Hydrophobically Modified Halloysite Nanotubes as Reverse Micelles for Water-in-Oil Emulsion

An easy strategy to obtain inorganic reverse micelles based on halloysite nanotubes (HNTs) and alkyltrimethylammonium bromides has been developed. The selective modification of the HNTs external surface with cationic surfactants endows to generate tubular nanostructures with a hydrophobic shell and a hydrophilic cavity. The influence of the surfactants alkyl chain on the HNTs functionalization degree has been investigated. The dynamic behavior of the surfactant/HNT hybrids in solvents with variable polarity has been correlated to their affinity toward hydrophobic media explored through partition experiments. The water-in-oil emulsion is able to solubilize copper sulfate, proving the incorporation and the loading of hydrophilic compounds into the HNTs lumen. Here we have fabricated ecocompatible reverse micelles with tunable hydrophobic/hydrophilic interface that might be suitable for industrial and biological applications as well as for selective organic synthesis.

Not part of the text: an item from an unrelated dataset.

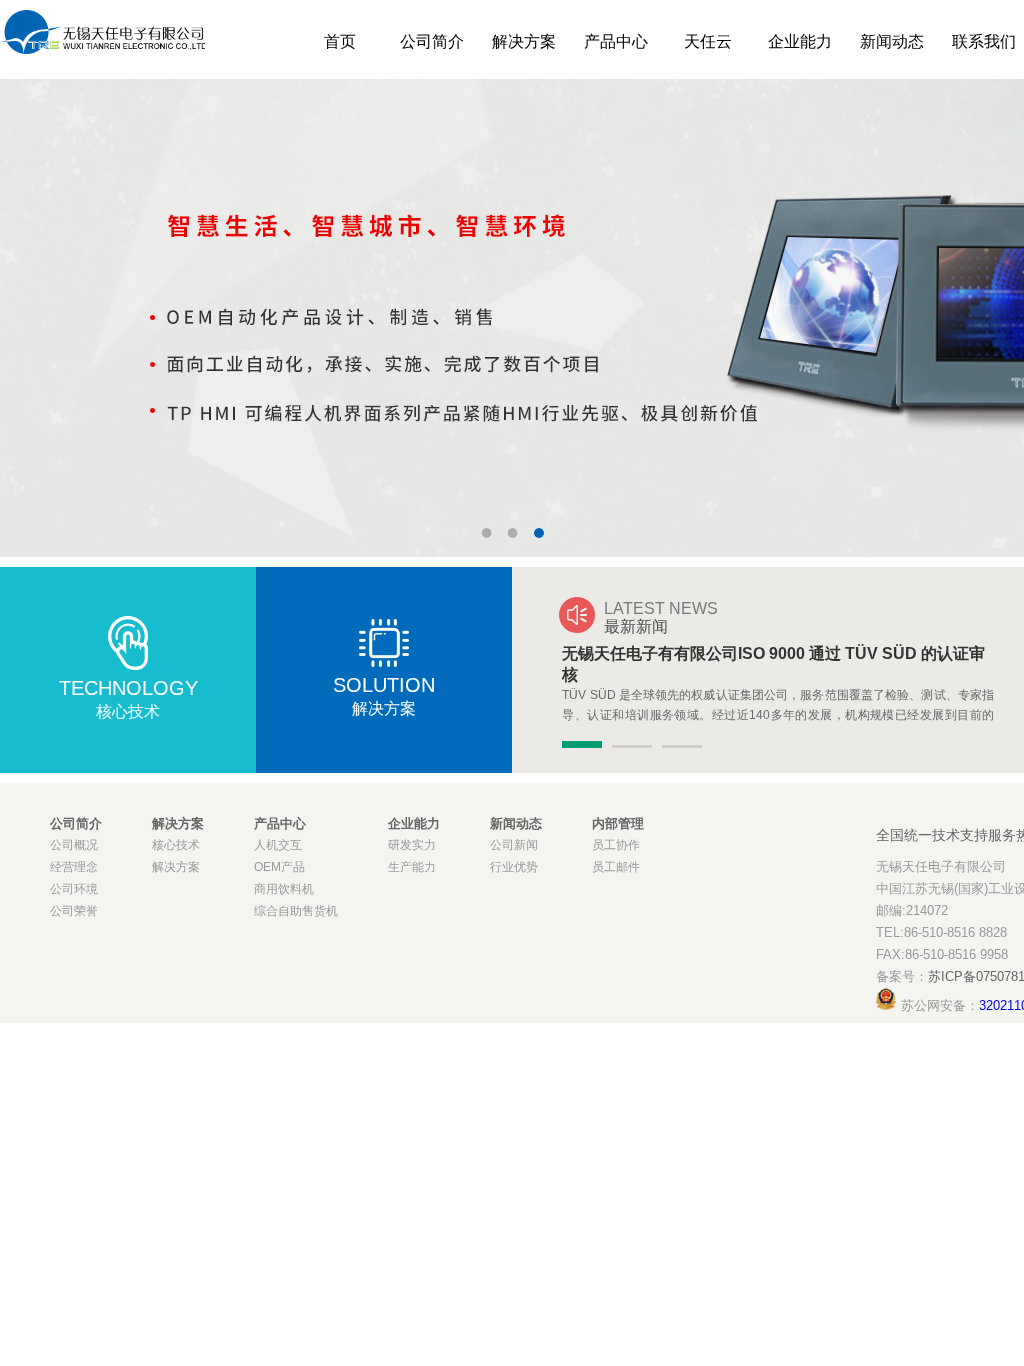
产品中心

Functionalized halloysite multivalent glycocluster as a new drug delivery system

A new design for halloysite nanotube materials was obtained by grafting chemically modified cyclodextrin units onto the nanotube surface. In particular, grafted cyclodextrins were decorated with thiosaccharide pendants, in order to mimic the well-known binding of sugars to proteins and the glyco-cluster effect occurring during cellular recognition events. The obtained materials were characterized by using a combination of varied techniques (FT-IR spectroscopy, thermogravimetric analysis, scanning electron microscopy, dynamic light scattering, turbidimetry), and their potential drug-delivery abilities were tested by studying their interactions with the common naturally occurring anticancer agent curcumin. A suitable model describing the interaction between our materials and curcumin is proposed.

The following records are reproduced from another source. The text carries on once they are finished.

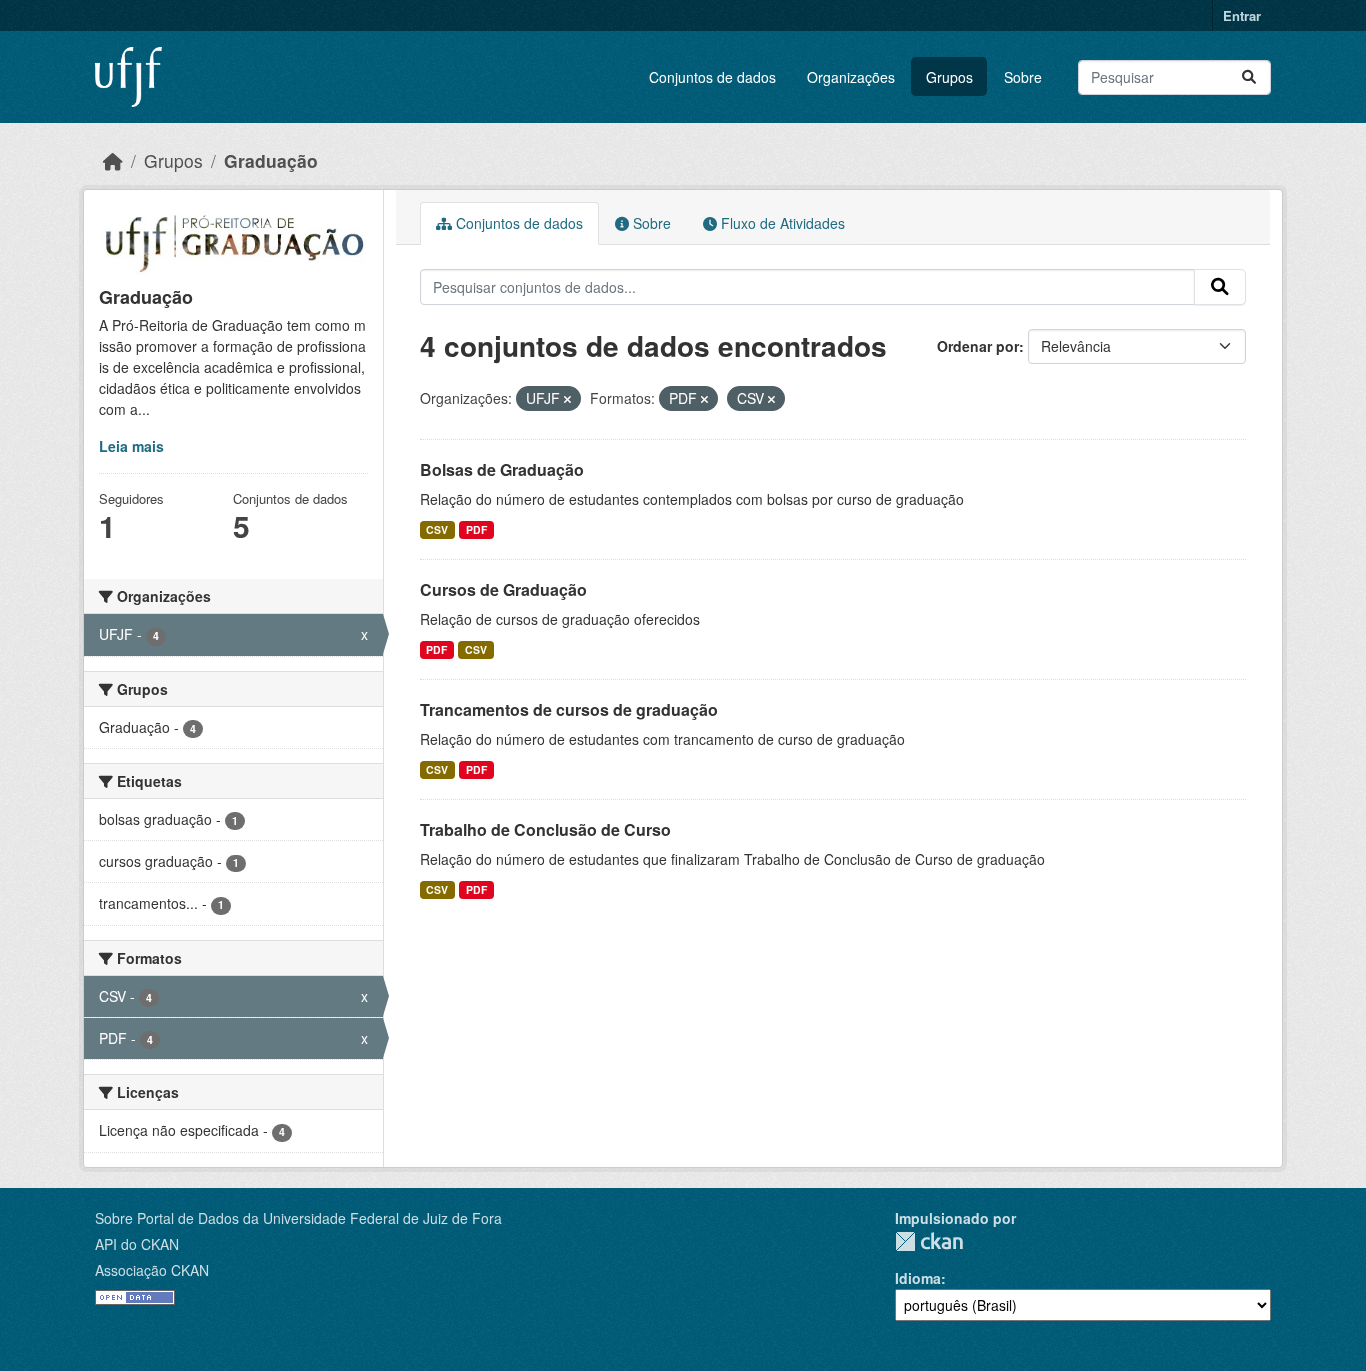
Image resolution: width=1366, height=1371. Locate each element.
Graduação (271, 160)
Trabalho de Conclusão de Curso (545, 829)
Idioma (918, 1278)
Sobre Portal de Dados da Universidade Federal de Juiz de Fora (298, 1218)
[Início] (113, 160)
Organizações (851, 77)
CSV (437, 529)
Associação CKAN (152, 1270)
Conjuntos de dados (712, 77)
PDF (476, 529)
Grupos (949, 77)
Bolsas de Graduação (502, 469)
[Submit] (1249, 77)
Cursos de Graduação (503, 589)
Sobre (1023, 77)
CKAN (929, 1241)
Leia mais (131, 446)
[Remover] (567, 399)
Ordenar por (978, 346)
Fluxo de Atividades (781, 223)
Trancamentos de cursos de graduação (569, 709)
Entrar (1242, 15)
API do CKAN (137, 1244)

Multicavity halloysite–amphiphilic cyclodextrin hybrids for co-delivery of natural drugs into thyroid cancer cells

Multicavity halloysite nanotube materials were employed as simultaneous carriers for two different natural drugs, silibinin and quercetin, at 6.1% and 2.2% drug loadings, respectively. The materials were obtained by grafting functionalized amphiphilic cyclodextrin onto the HNT external surface. The new materials were characterized by FT-IR spectroscopy, SEM, thermogravimetry, turbidimetry, dynamic light scattering and ζ-potential techniques. The interaction of the two molecules with the carrier was studied by HPLC measurements and fluorescence spectroscopy, respectively. The release of the drugs from HNT-amphiphilic cyclodextrin, at two different pH values, was also investigated by means of UV-vis spectroscopy. Biological assays showed that the new complex exhibits anti-proliferative activity against human anaplastic thyroid cancer cell lines 8505C. Furthermore, fluorescence microscopy was used to evaluate whether the carrier was uptaken into 8505C thyroid cancer cell lines. The successful results revealed that the synthesized multicavity system is a material of suitable size to transport drugs into living cells.